“好,我知道了。”來人說完,轉身出門了,等這人回來的時候,就告訴了周安,和李主任相約的時間地點。
等周安和李主任見面的時候,足實把老李同志驚著了。
當他知道周安要請他當服裝廠的廠長時,他簡直不相信。
可是想到周安開服裝廠的設備是從自己廠子里當廢鐵買走的,氣的他大罵周安是國家的竊賊。
那傾盆大雨自然再次在周安的臉降臨。
沒辦法,周安只能帶點威脅的說了,你去當廠長,這些設備還能在你照顧下得到它應有的價值。
要是讓他周安自己管理服裝廠,說不定這些設備就會被他糟蹋了,最后真的成了廢鐵。
周安這話讓李主任氣的牙根癢癢,卻又拿他沒辦法。
見老李頭這樣,周安繼續說道。
“李大伯,您現在也不是成衣廠的員工了,我也知道您對這個廠子有感情,也知道您和那些領導不對付。
但現在您不是退休了嗎,您總該為自己的老婆孩子著想吧
您去我的廠子里,大有作為啊,也讓那些瞧不起你的人看看。
你李主任離開了廠子,依然活的很光鮮,而且比他們還滋潤。
只要你去我的廠里班,我給你開600塊一個月,而且我提前把工資給您結算了。
我知道您現在急需要錢,拿著這600塊,還能買不到自行車還能買不起縫紉機,給她200塊彩禮又如何,等下個月,您又能拿600塊的工資了,還在乎這點錢”
說了這么一大堆,周安都嘔心自己,他感覺自己就是電視劇里的反面人物,賊拉拉的壞蛋一枚。

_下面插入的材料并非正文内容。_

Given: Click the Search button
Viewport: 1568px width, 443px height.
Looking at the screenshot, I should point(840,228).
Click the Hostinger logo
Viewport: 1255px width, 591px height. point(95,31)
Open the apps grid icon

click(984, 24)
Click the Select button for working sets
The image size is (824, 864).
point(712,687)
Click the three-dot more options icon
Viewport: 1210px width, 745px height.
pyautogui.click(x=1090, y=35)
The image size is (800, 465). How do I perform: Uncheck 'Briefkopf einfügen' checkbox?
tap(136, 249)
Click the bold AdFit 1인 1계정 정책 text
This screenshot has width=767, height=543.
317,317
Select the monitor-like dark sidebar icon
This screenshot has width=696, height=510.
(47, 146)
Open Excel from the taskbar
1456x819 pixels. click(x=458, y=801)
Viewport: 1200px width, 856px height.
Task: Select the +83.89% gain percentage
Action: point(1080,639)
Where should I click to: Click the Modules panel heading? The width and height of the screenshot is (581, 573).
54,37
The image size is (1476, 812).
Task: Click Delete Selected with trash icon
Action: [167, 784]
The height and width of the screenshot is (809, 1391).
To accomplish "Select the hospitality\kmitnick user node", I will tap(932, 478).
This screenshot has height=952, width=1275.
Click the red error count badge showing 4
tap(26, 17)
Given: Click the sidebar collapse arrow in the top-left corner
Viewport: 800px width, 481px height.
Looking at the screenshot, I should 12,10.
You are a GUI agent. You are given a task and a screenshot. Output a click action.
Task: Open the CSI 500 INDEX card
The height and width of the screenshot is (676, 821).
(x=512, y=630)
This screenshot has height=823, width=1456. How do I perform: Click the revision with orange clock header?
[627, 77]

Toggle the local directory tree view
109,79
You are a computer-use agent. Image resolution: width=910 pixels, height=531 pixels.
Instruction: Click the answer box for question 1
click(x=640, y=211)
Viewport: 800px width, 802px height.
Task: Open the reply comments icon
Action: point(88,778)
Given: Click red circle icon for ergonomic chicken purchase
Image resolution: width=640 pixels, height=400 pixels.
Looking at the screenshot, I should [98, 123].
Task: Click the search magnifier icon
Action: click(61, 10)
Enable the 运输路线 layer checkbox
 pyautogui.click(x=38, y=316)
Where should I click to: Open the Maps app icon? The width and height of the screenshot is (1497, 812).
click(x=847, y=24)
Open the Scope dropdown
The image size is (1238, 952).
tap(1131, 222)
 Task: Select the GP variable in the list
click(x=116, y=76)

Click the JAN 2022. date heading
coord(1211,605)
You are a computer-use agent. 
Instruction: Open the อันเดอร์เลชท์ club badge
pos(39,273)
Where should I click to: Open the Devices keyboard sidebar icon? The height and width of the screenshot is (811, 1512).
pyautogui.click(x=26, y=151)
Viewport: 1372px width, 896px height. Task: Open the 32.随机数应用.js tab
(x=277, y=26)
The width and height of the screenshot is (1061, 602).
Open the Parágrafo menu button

老李主任對周安提出的豐厚工資不屑一顧,可是他也并沒有當場離去。
糾結了半天,最后老頭無奈的向周安低頭了。
不
他不是向周安低頭,他這是向自己的子女低頭。
這個在職場很有原則的老工人,到了子女這塊,不得不低下他堅挺的脊梁。
不過,周安依然覺得他是最純潔的人
轉眼間一個月就過去了,這個時候的天氣已經慢慢轉涼了,關小關給周安買的那件外套就正適合時下穿戴。
這段時間周安就一直往下邊的村子跑,沒辦法,他得催著楊書記把廠房建起來。
這個時候,國家最大的土地變革已經發生在農村,而小清河就在皇城根下,自然比其他地方實行的早一點。
這個土地改革就是集體生產到承包到戶的改變。
這一改變在中國經濟高增長中扮演著發動機的角色。
因為土地制度的改革促進了經濟權利的開放,因而成為激發經濟活力的重要制度力量。
這個時候小清河的村子里已經有人開始偷偷養豬了,街的小商販也要比原來多了。
因為這些勞動力的解放,才有人給周安的廠房添磚加瓦。
老百姓從周安這里掙錢,那周安就要從口袋里掏錢。
最近一段時間,周安的錢可是出去不少啊。
就成衣廠那邊,周安就掏了一萬五千元錢,這是他在那里花的全部金額。
但那些“廢鐵”購買的明賬卻不是這么多,差不多也就一半吧。
其它錢去了誰的口袋,那就不是周安操心的事了。
為了發動老李的積極性,周安還讓老李一起去鄉下看看廠房的進度,還讓老李提出寶貴意見。
畢竟廠房內,設備怎么擺放,哪里需要電源等等,這些老李都比周安有經驗。
李老頭已經在兒子結婚前,把他的工作安排好,讓兒子進廠頂班了。
現在他正好沒什么煩心事,整個身心的已經是周安的員工了。
不,是廠長。
原本像周安這樣沒有素質的年輕人,就算給他當廠長了,老李也不會給周安好臉色。
可是在和周安接觸下,感覺周安這人也不是一無是處。
再加楊書記一直夸周安是如何如何的好,是個辦實事的好青年,老李也逐漸對周安有所改觀。
但是他面子放不下,依然是一張臭臉給周安,讓周安苦笑不已。